Recent College of Law Achievements

Achievements

  • March 2022, On March 4th Professor H.T. Smith, founding Director of the FIU Law Trial Advocacy Program, was honored by the University of Miami with the unveiling of the Harold Long Jr. and H.T. Smith Student Services Building. Located in the heart of campus, the building is the first in U.M.’s 97 year history to be named after African-Americans. View the Trial Ad News brief for more information.
  • October 2021, FIU Law's Path to the Legal Profession program earned the annual Programmatic Change-Maker Award from the Association of American Law Schools. The award recognizes a program that has created structural and systemic change in an effort to increase access to legal education and diversify the legal profession. View the news story for more information.
  • May 2021, The ABA appointed Senior Associate Dean Michelle D. Mason as a member of the Council for Diversity in the Educational Pipeline. In this role, Dean Mason will focus on continuing the mission of the Pipeline Council, which is to increase diversity, equity, and inclusion in the educational pipeline to the legal profession.
  • March 2021, The H.T. Smith Legal Studies Scholarship, funded by Miami law firm Kluger, Kaplan, Silverman, Katzen & Levine was named in honor of Prof. H.T. Smith. The yearly scholarship will go to a student of color, with the aim to hire and retain talented attorneys in the area. Currently many of the best candidates leave South Florida upon graduation. Students from 6 Florida law schools will be eligible.
  • June 2020, Florida NAACP Names Law Student Fellowship in Honor of Professor H.T. Smith. The fellowships are for law students who will draft white papers, resolutions, and memoranda of law on current issues in Florida civil rights practice.
  • May 2019, FIU Law received the Law School Admission Council’s Diversity Matters Award for excellence in hosting pipeline programs that promote access to justice.
  • May 2019, Senior Judge and FIU Professor Phyllis Kotey was appointed as member of the ABA Diversity Board Committee for the Solo, Small Firm and General Practice Division.
  • 2019, The College's Law Path Program received the Leading Advocate Award from the Caribbean Bar Association for advocacy promoting diversity, inclusion and professionalism.

Notable Alumni Achivements

Desmond Meade, J.D. 2014, was selected by the Open Society Foundations as a 2022 Justice Rising Awardee by the Open Society Foundation. The prestigious Justice Rising Awards recognize leaders working towards racial justice and equality in the Black community in the United States.

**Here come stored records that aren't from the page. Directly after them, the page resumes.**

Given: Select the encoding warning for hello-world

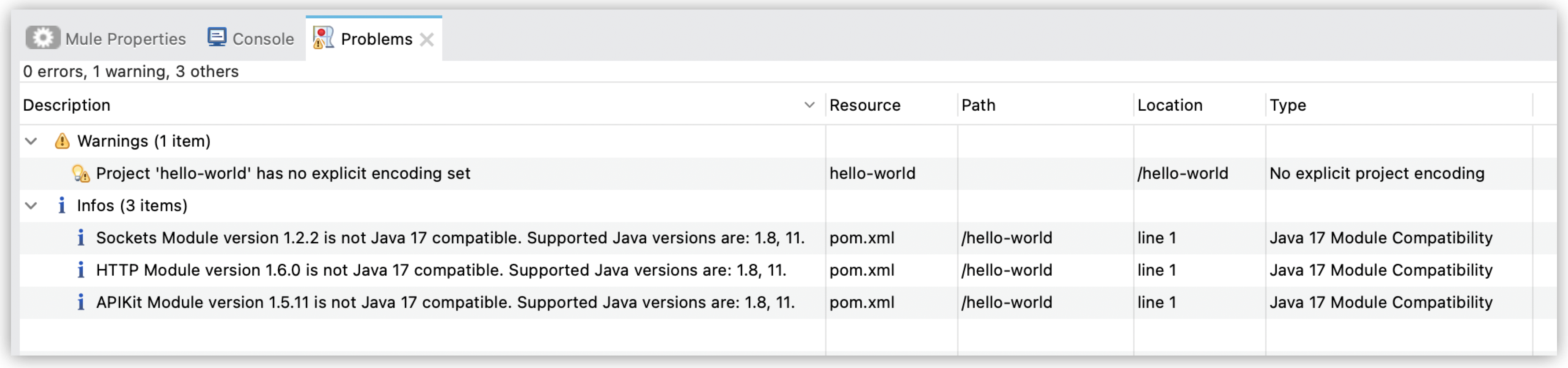Looking at the screenshot, I should (x=283, y=173).
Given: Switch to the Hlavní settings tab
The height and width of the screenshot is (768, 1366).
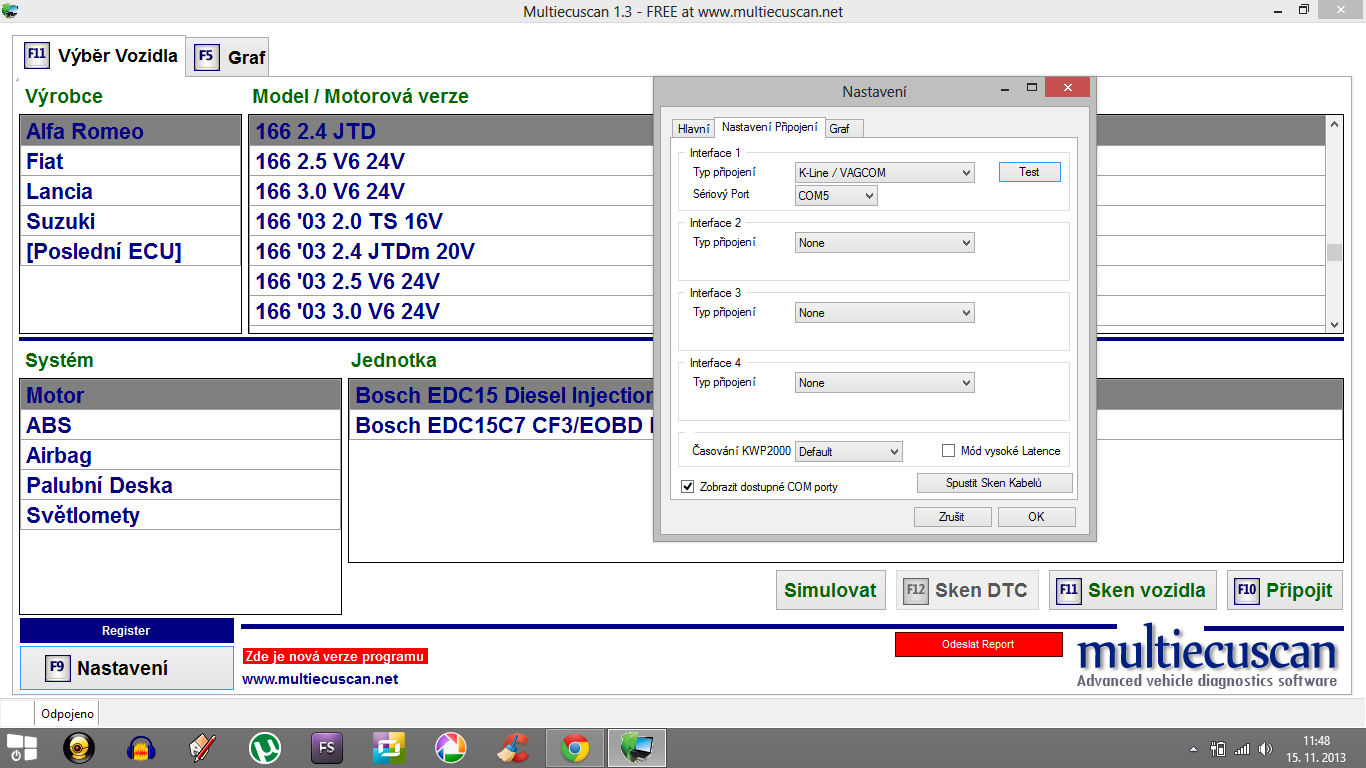Looking at the screenshot, I should [x=693, y=129].
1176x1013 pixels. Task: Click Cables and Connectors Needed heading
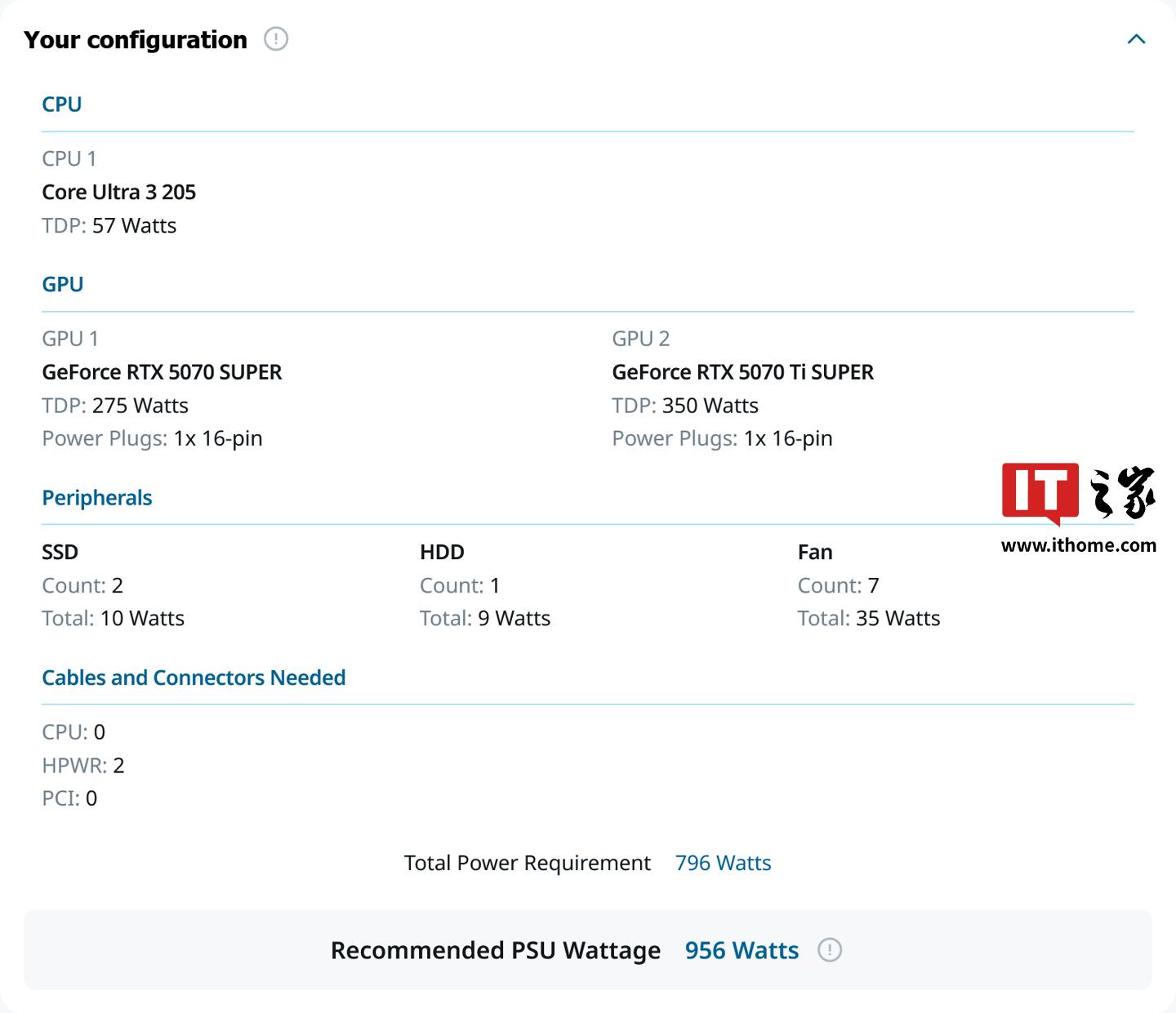[194, 678]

In 2021 he was named a 2021 MacArthur Fellow by the MacArthur Foundation to assist in his pursuit of ‘High-Risk, High-Reward’ work as a Civil Rights Activist.

Mr. Meade was also honored for his work as a democracy advocate with the McCourtney Institute for Democracy’s 2021 Brown Democracy Medal. The major award was presented at a public lecture on November 2021 at Penn State University.

Mr. Meade was the guiding force for restoration of civil rights to over 1.68 million Floridians, advocating for Constitutional Amendment 4. He is an author, has been featured in 60 Minutes, was profiled by the Miami Times and named one of Time 100 Most Influential People 2019 by Time Magazine.

Mr. Meade is a formerly homeless returning citizen who overcame many obstacles to eventually become the current State Director for Florida Live Free Campaign, President of the Florida Rights Restoration Coalition (FRRC), Chair of Floridians for a Fair Democracy, and Chair of the Florida Coalition on Black Civic Participation’s Black Men’s Roundtable. You can view a longer version of his bio here.

Jeremy Thompson, J.D. 2016, published Dismantling the School-to-Prison Pipeline: South Florida’s Approach in the Harvard Law and Policy Review. The article focuses on the positive outcomes achieved by Miami-Dade and Broward county’s school districts replacing zero-tolerance policies with restorative justice policies for child offenders.

While at FIU Law, Mr. Thompson served as the National Black Law Students Association’s Director of Education and Career Development and was promoted to Captain in the United States Army Reserves, JAG Corps. He now serves as an Honors Attorney at the U.S. Department of Justice, Executive Office For Immigration Review and is an adjunct professor at Nova Southeastern University Shepard Broad College of Law.